Text shown:
___

For example, undergraduate women who did not have good relationships with their fathers had lower than normal cortisol levels. And people with low cortisol levels tend to be overly sensitive and overly reactive when confronted with stress.
Indeed, the low cortisol daughters were more likely than the higher cortisol daughters (who had the better relationships with their dads) to describe their relationships with men in stressful terms of rejection, unpredictability or coercion.
Given the benefits a woman gains from communicating well with her father and feeling close to him, their relationship and communication matter a great deal.
Yet both sons and daughters generally say they feel closer to their mothers and find it easier to talk to her, especially about anything personal.
This is probably due to the widely held belief that children, but daughters especially are “supposed” to talk more about personal issues with their mothers than with their fathers.
Furthermore, daughters tend to withhold more personal information than sons do from their fathers. Compared to sons, daughters are also more uncomfortable arguing with their dads, and take longer to get over these disagreements than when they argue with their moms.
Most daughters also wish their fathers had talked with them more about sex and relationships, even though they admit that the conversations would probably have been uncomfortable at first. Considering the benefits of being able to talk comfortably with their fathers, these findings are discouraging.

___

Material:
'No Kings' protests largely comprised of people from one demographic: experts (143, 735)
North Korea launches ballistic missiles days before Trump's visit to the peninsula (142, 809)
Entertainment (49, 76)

___

Copy out the full passage above on daughters and their fathers, word for word.

For example, undergraduate women who did not have good relationships with their fathers had lower than normal cortisol levels. And people with low cortisol levels tend to be overly sensitive and overly reactive when confronted with stress.
Indeed, the low cortisol daughters were more likely than the higher cortisol daughters (who had the better relationships with their dads) to describe their relationships with men in stressful terms of rejection, unpredictability or coercion.
Given the benefits a woman gains from communicating well with her father and feeling close to him, their relationship and communication matter a great deal.
Yet both sons and daughters generally say they feel closer to their mothers and find it easier to talk to her, especially about anything personal.
This is probably due to the widely held belief that children, but daughters especially are “supposed” to talk more about personal issues with their mothers than with their fathers.
Furthermore, daughters tend to withhold more personal information than sons do from their fathers. Compared to sons, daughters are also more uncomfortable arguing with their dads, and take longer to get over these disagreements than when they argue with their moms.
Most daughters also wish their fathers had talked with them more about sex and relationships, even though they admit that the conversations would probably have been uncomfortable at first. Considering the benefits of being able to talk comfortably with their fathers, these findings are discouraging.